On its website, XR Boston described Thursday’s planned demonstration as a “peaceful field trip.”
“We will not be disrupting the museum, its visitors, its staff, or its collection,” a disclaimer on the event page reads. “We will be enjoying the museum with reserved tickets like any social group.”
In her email, Fogelman wrote that the group — which she did not name — “sought to insert their own artworks into the empty frames in the Dutch Room as one element of their protest.”
The frames, “important and fragile historic objects in their own right,” memorialize the masterpieces stolen in 1990, Fogelman explained.
“It is heartbreaking to associate the painful reminder of this loss with any scenario that would jeopardize the frames themselves or the experience of our staff and visitors,” she wrote.
However, XR Boston Media & Messaging Director Jamie McGonagill clarified that the group didn’t plan to put art in the empty frames during Thursday’s demonstration, which was intended to raise awareness of biodiversity loss.
“For the originally-planned demonstration on March 18, participants planned to hang original art in the Gardner museum’s empty frames, after researching how to accomplish this action with no damage to museum property,” McGonagill explained in an email to Boston.com. “The museum responded by closing their doors.”
This time around, the group said it planned to “reveal our art on our T-shirts” and use the museum as a “space of public discourse.”
The event planned for Thursday was intended “to allow members of our community to experience the Gardner Museum’s collection while discussing the parallels and divergences of loss between the 13 paintings stolen during the Gardner heist in 1990 and the loss of over 1 million species since that day,” McGonagill explained.
She added: “This event was, publicly and honestly, planned to be in no way destructive to the museum, its collection, its staff, or its guests. We do not understand the museum’s decision to close their doors citing our organization without reaching out to us beforehand, or without properly reading our website material on the event.”
XR Boston: Gardner is a ‘conversation-starter’
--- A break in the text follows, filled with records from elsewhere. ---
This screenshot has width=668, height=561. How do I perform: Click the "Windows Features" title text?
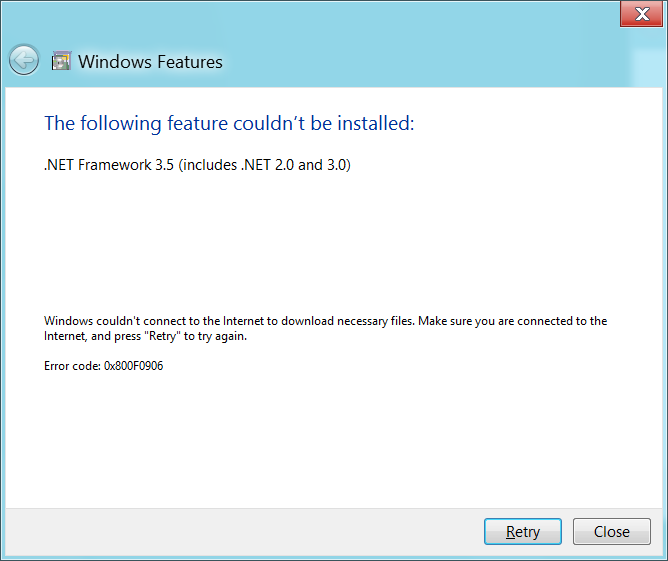tap(150, 62)
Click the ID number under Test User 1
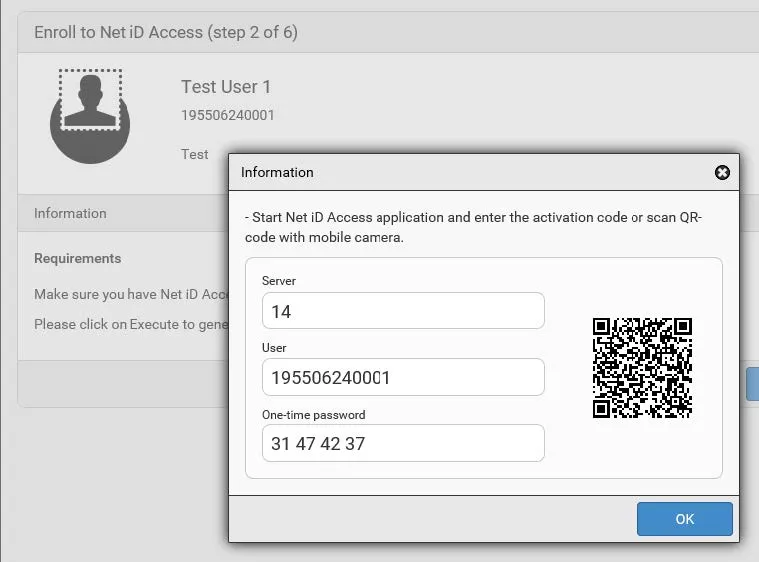 (x=228, y=115)
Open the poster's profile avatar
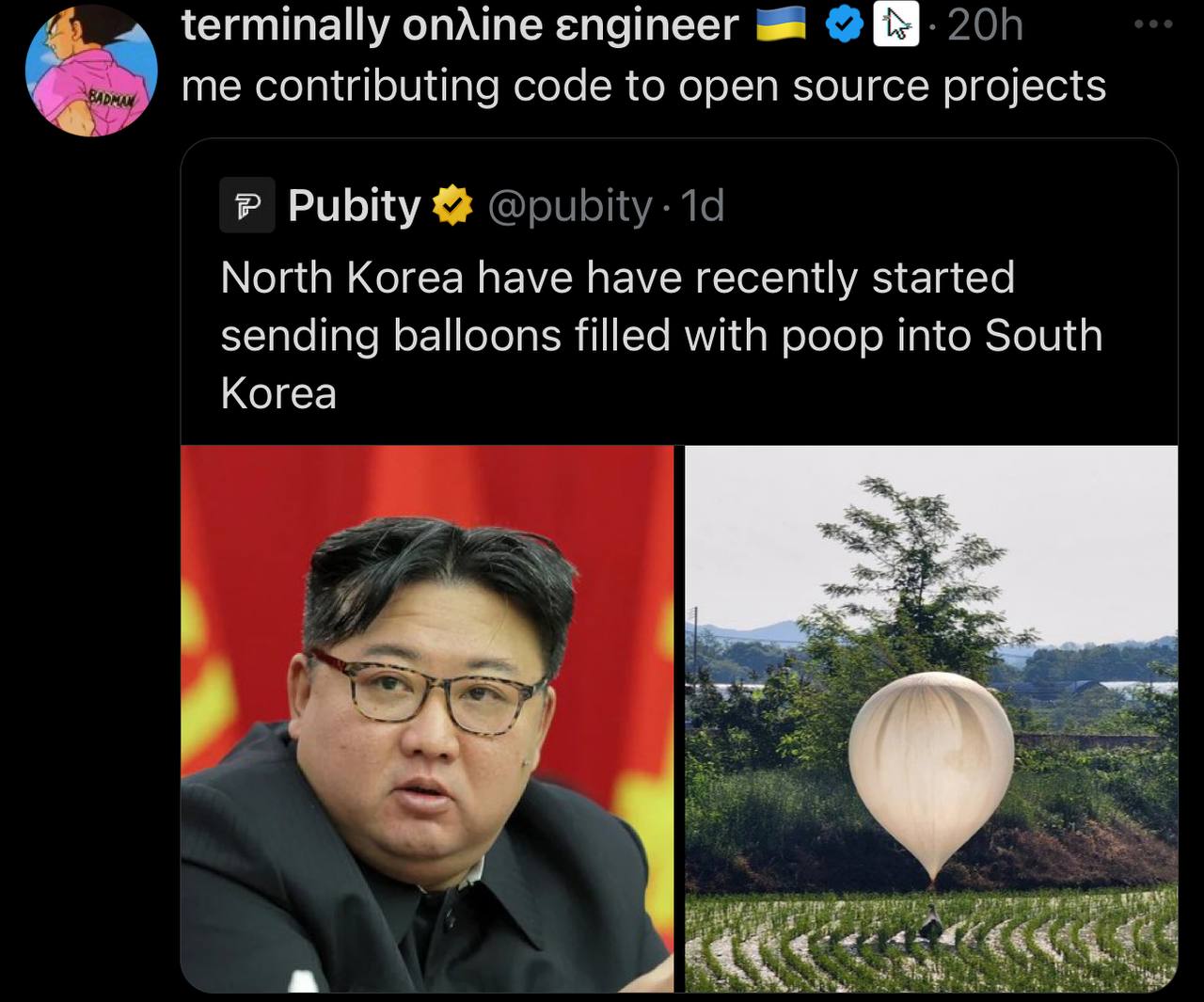This screenshot has width=1204, height=1002. [91, 71]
Climate activists all over the world have been targeting art museums and famous masterpieces in recent years, throwing soup on a Van Gogh, splashing oil and smearing paint on works by Klimt and Degas, gluing their hands to a Monet, and staging a die-in on the steps to the Metropolitan Museum of Art.
Yet McGonagill emphasized that the Gardner Museum is not, and never will be, a target of protest for XR Boston.
“The Gardner museum simply serves as a conversation-starter, because Isabella Stewart Gardner dedicated so much of her life to protecting other species on our planet, and because the museum is a place where our society openly discusses loss after the heist of 13 paintings in 1990,” McGonagill wrote.
In her email Thursday, Fogelman wrote that the Gardner Museum’s founder and namesake “made horticulture a central part of the museum experience, and she valued conversation and the free exchange of ideas.”
“While we may support constructive efforts to address and elucidate the climate crisis – as do many of the artists featured in our current exhibition, Presence of Plants in Contemporary Art – public discourse entails respectful dialogue in which participants engage by choice,” Fogelman added. “We cannot condone tactics that impose risk and confrontation on audiences and objects.”
For its part, XR Boston said it hopes to harness the attention and fervor that has surrounded the museum’s notorious heist, and apply it to the conversation around the climate crisis.
“Our culture’s understanding of loss and grief is so limited that we are able to enthusiastically discuss this small disappearance, but willfully ignore the rapid and irreversible disappearance of our livable future,” McGonagill wrote.